• ricecake@sh.itjust.works
    link
    fedilink
    arrow-up
    2
    ·
    6 months ago

    In the eyes of the law, intent does matter, as well as how it’s responded to.
    For csam material, you have to knowingly possess it or have sought to possess it.

    The AI companies use a project that indexes everything on the Internet, like Google, but with publicly available free output.

    https://commoncrawl.org/

    They use this data via another project, https://laion.ai/ , which uses the data to find images with descriptions attached, do some tricks to validate that the descriptions make sense, and then publish a list of “location of the image, description of the image” pairs.
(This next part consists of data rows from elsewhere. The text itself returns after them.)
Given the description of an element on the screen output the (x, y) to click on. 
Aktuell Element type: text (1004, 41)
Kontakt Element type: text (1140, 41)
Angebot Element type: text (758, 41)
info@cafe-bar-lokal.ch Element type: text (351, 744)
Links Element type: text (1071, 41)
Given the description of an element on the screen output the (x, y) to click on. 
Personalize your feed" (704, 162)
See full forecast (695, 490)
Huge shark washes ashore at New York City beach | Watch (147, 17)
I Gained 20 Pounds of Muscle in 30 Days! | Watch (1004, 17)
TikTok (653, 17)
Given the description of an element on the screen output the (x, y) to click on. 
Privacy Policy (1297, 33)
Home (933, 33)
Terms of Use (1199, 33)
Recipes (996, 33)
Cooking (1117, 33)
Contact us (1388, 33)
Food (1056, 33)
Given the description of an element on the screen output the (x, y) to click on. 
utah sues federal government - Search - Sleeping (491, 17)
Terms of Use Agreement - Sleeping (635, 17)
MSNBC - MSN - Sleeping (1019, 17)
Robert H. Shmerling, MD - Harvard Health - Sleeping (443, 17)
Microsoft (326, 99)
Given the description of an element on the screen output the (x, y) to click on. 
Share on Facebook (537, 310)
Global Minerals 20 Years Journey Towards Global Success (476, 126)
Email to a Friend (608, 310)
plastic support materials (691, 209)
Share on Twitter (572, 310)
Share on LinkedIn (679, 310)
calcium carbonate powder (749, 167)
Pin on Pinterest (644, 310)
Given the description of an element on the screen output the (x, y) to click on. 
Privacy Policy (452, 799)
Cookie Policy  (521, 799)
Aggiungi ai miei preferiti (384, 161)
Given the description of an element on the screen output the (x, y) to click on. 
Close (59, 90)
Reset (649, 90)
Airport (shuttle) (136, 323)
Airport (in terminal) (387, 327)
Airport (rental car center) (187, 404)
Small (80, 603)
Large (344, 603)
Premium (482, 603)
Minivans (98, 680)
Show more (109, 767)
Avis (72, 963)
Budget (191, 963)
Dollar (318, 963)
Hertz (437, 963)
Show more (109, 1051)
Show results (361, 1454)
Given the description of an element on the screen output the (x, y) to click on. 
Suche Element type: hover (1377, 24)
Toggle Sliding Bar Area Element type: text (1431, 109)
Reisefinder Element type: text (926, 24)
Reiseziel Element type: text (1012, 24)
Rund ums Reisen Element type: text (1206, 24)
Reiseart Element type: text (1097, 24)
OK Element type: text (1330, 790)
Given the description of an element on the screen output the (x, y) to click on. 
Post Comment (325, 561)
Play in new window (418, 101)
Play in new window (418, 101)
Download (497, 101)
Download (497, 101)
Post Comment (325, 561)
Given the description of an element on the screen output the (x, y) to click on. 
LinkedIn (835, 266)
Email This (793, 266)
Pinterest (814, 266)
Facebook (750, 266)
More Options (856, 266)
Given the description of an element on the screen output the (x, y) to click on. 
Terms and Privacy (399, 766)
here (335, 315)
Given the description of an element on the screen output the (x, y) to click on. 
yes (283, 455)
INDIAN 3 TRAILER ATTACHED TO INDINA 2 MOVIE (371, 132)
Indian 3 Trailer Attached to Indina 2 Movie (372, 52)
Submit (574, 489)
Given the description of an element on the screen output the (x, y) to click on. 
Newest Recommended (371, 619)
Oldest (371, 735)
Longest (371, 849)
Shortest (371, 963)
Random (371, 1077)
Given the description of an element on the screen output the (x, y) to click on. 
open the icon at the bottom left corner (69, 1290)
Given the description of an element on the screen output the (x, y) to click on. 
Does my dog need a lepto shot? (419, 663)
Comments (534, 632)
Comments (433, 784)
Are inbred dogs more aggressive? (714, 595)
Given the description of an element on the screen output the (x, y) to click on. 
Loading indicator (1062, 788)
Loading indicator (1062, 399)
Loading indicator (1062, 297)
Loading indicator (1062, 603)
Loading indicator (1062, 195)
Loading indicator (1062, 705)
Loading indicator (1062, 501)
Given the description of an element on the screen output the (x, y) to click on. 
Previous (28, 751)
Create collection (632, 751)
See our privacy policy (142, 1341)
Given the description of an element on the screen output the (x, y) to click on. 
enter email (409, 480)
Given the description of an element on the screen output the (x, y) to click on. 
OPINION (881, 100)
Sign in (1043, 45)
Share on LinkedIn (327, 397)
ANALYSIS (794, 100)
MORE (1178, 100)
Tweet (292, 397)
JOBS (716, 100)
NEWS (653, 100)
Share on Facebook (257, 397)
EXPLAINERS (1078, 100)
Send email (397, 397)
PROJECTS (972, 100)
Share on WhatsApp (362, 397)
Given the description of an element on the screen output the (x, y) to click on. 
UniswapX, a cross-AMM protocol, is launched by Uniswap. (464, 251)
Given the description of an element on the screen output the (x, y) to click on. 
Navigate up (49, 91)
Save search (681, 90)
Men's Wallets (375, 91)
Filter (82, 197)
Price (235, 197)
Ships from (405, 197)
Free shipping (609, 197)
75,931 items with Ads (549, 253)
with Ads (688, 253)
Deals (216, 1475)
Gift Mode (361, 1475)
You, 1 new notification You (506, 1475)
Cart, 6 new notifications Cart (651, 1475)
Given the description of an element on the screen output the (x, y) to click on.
    The AI companies use that list to grab the images train an AI on them in conjunction with the description.

    So, people at Stanford were doing research on the laion dataset when they found the instances of csam. The laion project pulled their datasets from being available while things were checked and new safeguards put in place.
    The AI companies also pulled their models (if public) while the images were removed from the data set and new safeguards implemented.
    Most of the csam images in the dataset were already gone by the time the AI companies would have attempted to access them, but some were not.

    A very obvious lack of intent to acquire the material, in fact a lack of awareness the material was possessed at all, transparency in response, taking steps to prevent further distribution, and taking action to prevent it from happening again both provides a defensive against accusations, and will make anyone interested less likely to want to make those accusations.

    On the other hand, the people who generated the images were knowingly doing so, which is a nono.